> WHAT YOU HAVE TO DO
In one to three sentences, explain why the JPMorgan Chase & Co. strategists in the stock market passage said a rally may not be far off.

Negativity in the US stock market has become so overwhelming that a rally may not be far off, JPMorgan Chase & Co. strategists led by Marko Kolanovic said. They noted that the closely watched American Association of Individual Investors survey hit the lowest mark since early March 2009. That month marked the S&P 500’s bottom of the global financial crisis.

Fears of an economic slowdown, persistently high inflation and increasingly aggressive tightening rhetoric from Fed officials have weighed on risk appetite. While many strategists do not rule out a respite after the recent stock sell-off, there is also some skepticism that a rally will last given the current set of risks.

“As we shift the calendar to May, we may see a short-term oversold rebound, however we still have several reasons for concern,” wrote JC O’Hara, chief market technician at MKM Partners. “We believe that our long-term equity indicators are not yet sufficiently oversold to have a high conviction ‘buy’ call. We also believe that managers have started to price shares using recession-like multiples. If that is the case, we are still overvalued.”

More comments:

  • “On the upside, the market is currently so oversold that any good news could lead to a vicious bear market rally,” wrote Morgan Stanley’s chief US equity strategist Michael Wilson. “We can’t rule anything out in the short term, but we want to make it clear that this bear market is far from over in our view.”

(Saved data entries)

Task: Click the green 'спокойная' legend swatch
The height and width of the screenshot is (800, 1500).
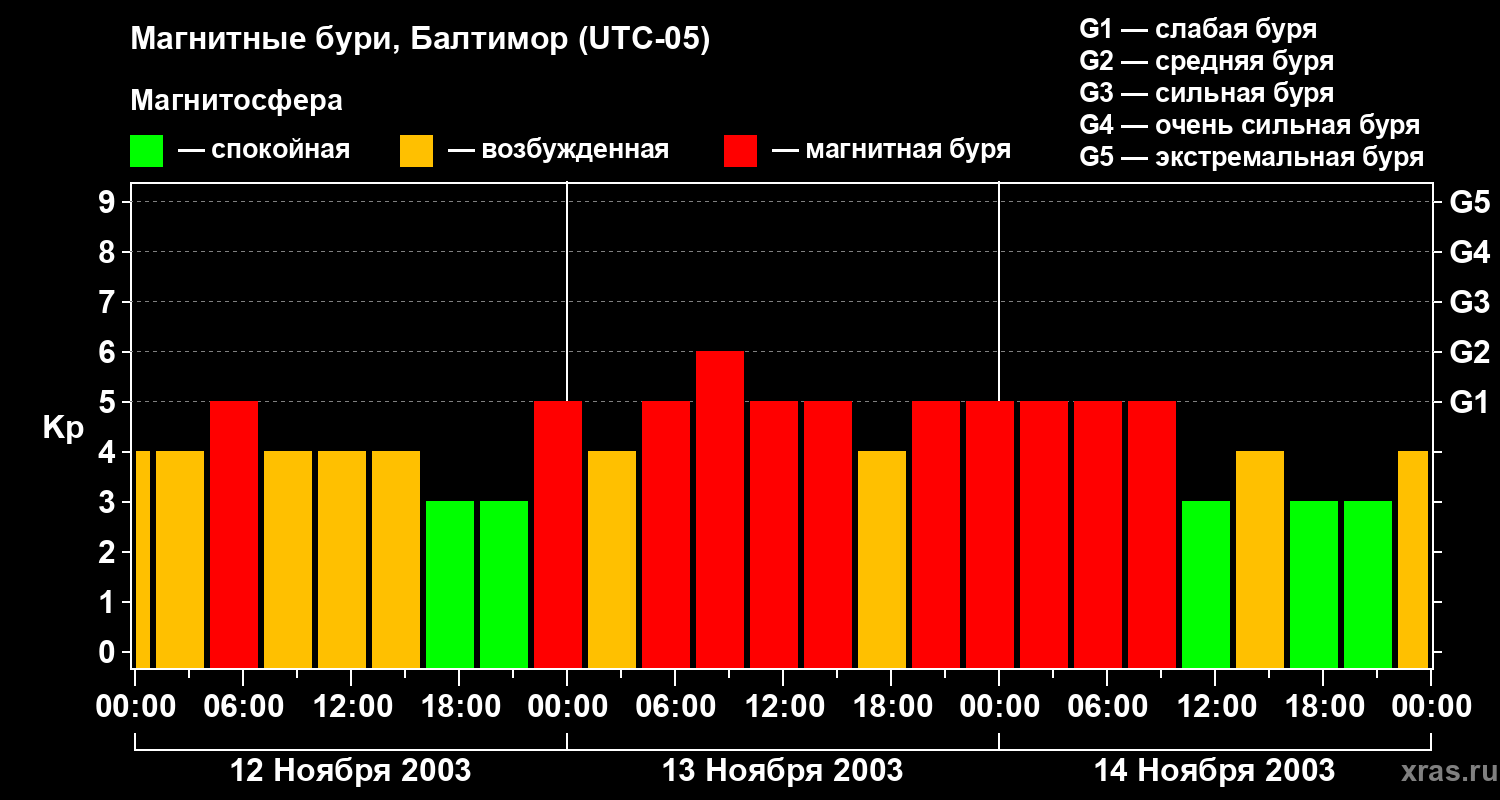Action: [x=146, y=151]
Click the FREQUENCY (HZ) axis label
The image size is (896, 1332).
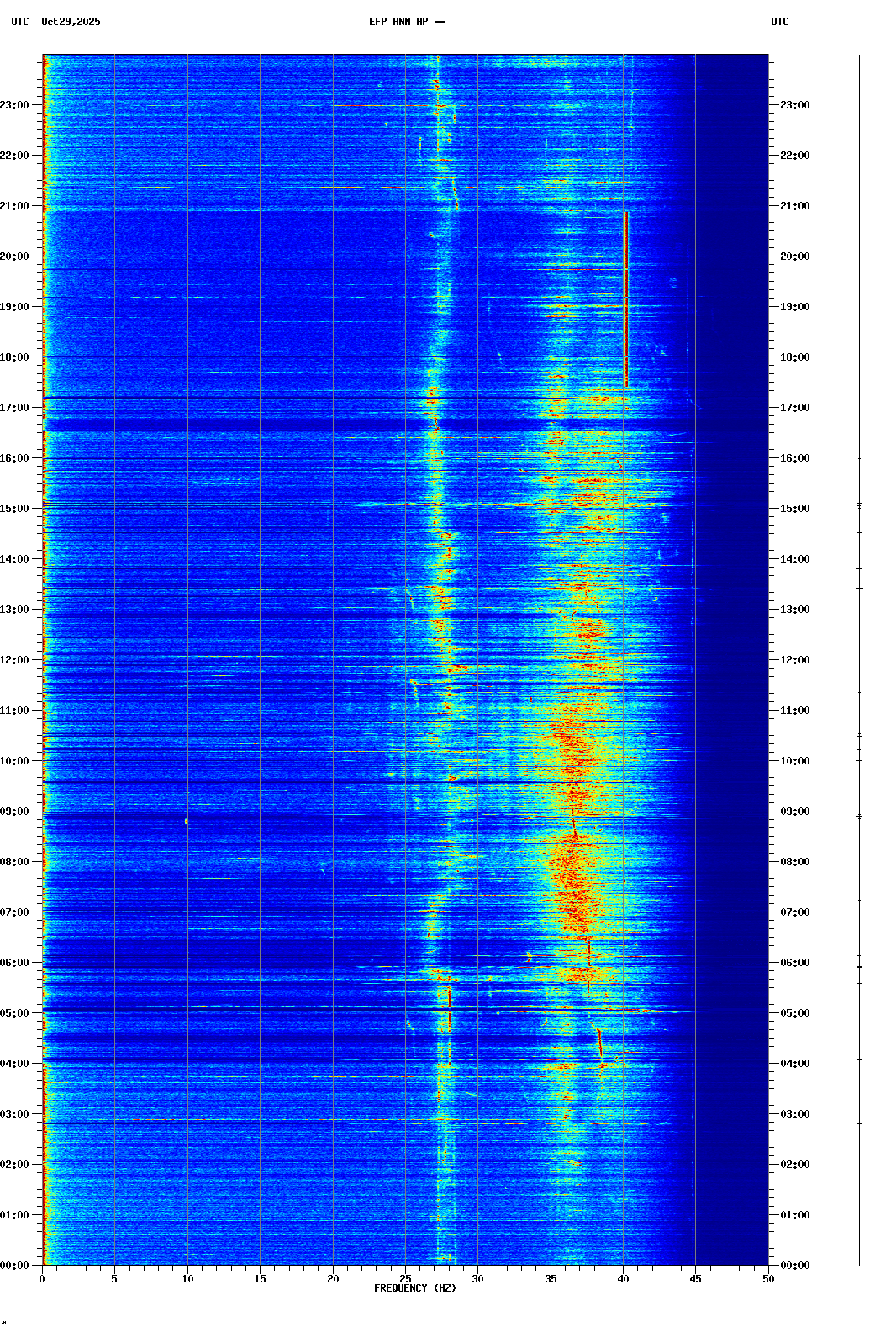click(415, 1288)
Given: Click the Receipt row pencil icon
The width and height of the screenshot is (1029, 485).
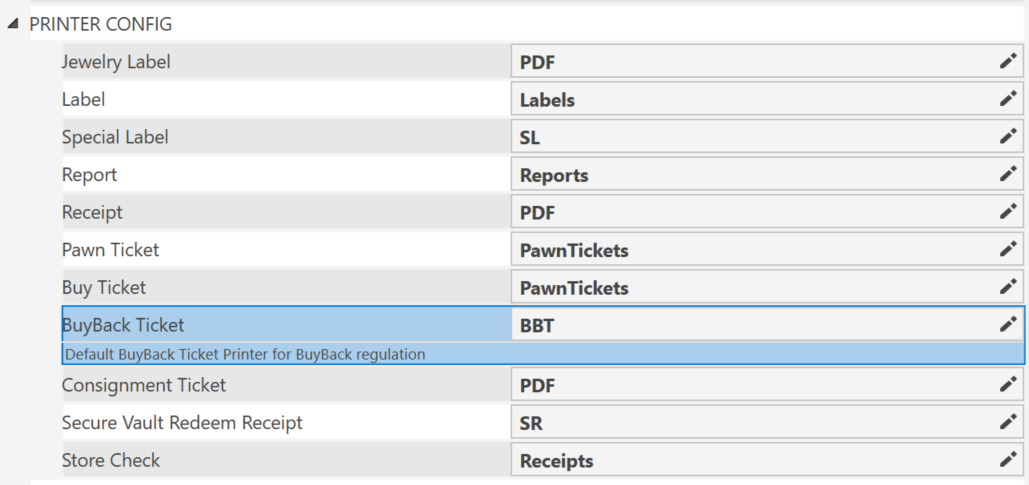Looking at the screenshot, I should [x=1007, y=212].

> SOLUTION TO THE EXERCISE
The strategists led by Marko Kolanovic said negativity in the US stock market had become so overwhelming that a rally could be near. They noted that the American Association of Individual Investors survey had hit its lowest mark since early March 2009, the month of the S&P 500's bottom in the global financial crisis.